Su fama como bailarina crecía, pero ya no era tan joven y, al ir perdiendo sus encantos físicos, que conforme al canon de belleza actual no parece que fueran tan extraordinarios, empezó a ejercer con más frecuencia de cortesana, amparada por el mito que había creado, para seguir manteniendo el mismo nivel de vida.

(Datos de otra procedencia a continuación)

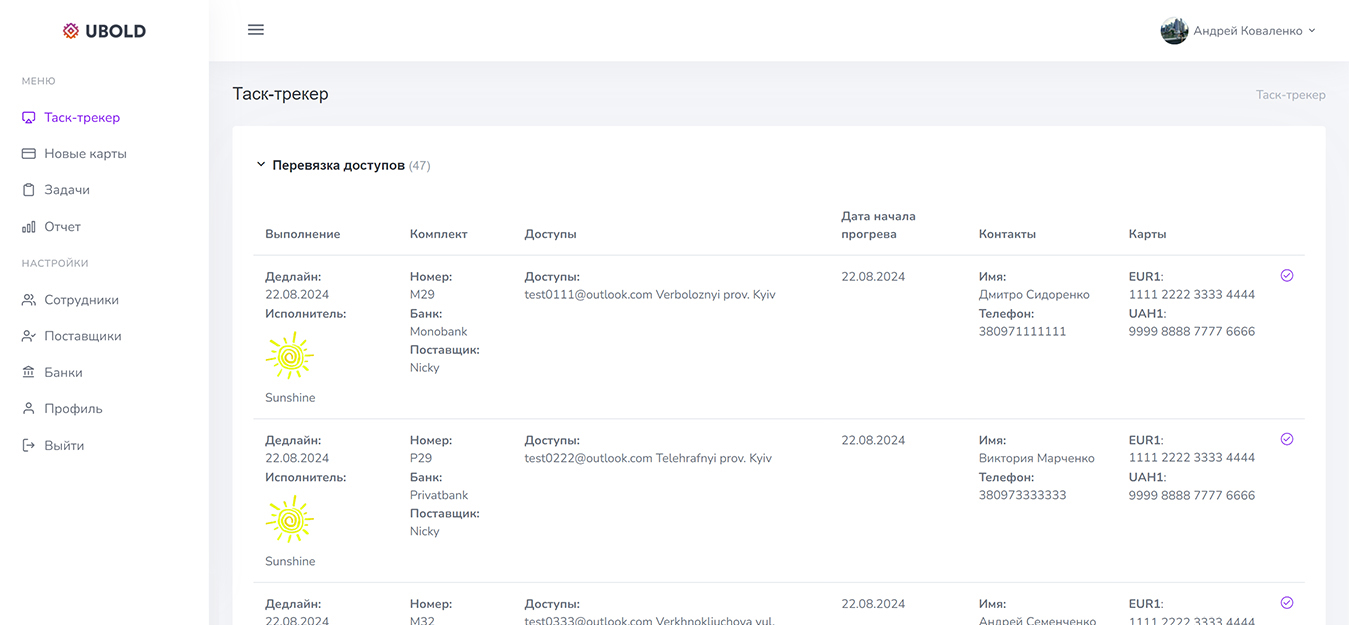Open Таск-трекер in the sidebar
The height and width of the screenshot is (625, 1349).
pos(81,118)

En aquellos tiempos, intentó recuperar a su hija que vivía con su padre, pero resultó imposible. Mandó a su ama de llaves, que volvió con las manos vacías tras varias horas de espera a la puerta del colegio donde estudiaba. Aquel día su padre fue a recogerla. Aquella niña murió en los Países Bajos de un ataque al corazón años después de la muerte de su madre, curiosamente días antes de un viaje a Java en el que había puesto muchas esperanzas.


Espía

En 1917, un año antes del final de la "Gran Guerra", fue sometida a juicio en Francia acusada de espionaje, de ser una agente doble para Alemania y de haber sido la causa de la muerte de miles de soldados. Fue declarada culpable sin pruebas concluyentes y basadas en hipótesis no probadas que hoy en día (principios del siglo XXI) no se sostendrían en un juicio moderno. De hecho, una asociación de su ciudad natal solicitó al Ministerio de Justicia francés una revisión póstuma del caso, pero esta petición no fue atendida.

El día de su captura, pidió que se le diera tiempo para ducharse y cambiarse, pero al cabo de unos minutos, regresó completamente desnuda y repartiendo bombones a sus captores, en una acción fallida por disuadirlos.

Fue ejecutada por un pelotón de fusilamiento el 15 de octubre de 1917, en Vincennes. La leyenda sostiene que la escuadra tuvo que ser vendada para no sucumbir a sus encantos. Sin embargo, son probados los hechos de que lanzó un beso de despedida a sus ejecutores y que, de los 12 soldados que constituían el pelotón de fusilamiento, sólo acertaron 4 disparos, uno de ellos en el corazón, causándole la muerte instantánea. El oficial al mando, como así se disponía en estos casos, ultimó el acto innecesariamente con un disparo de gracia en la sien. La noticia recorrió el mundo. Hay incluso una narración periodística que detalla este dramático momento, describiendo la expresión de su rostro, la forma en que cayó y la disposición final del cuerpo en el suelo.

Su cuerpo, que no fue enterrado, se empleó para el aprendizaje de anatomía de los estudiantes de Medicina, como se hacía con los ajusticiados en aquella época, pero su cabeza, embalsamada, permaneció en el Museo de Criminales de Francia hasta 1958, año en el que fue robada, seguramente por un admirador.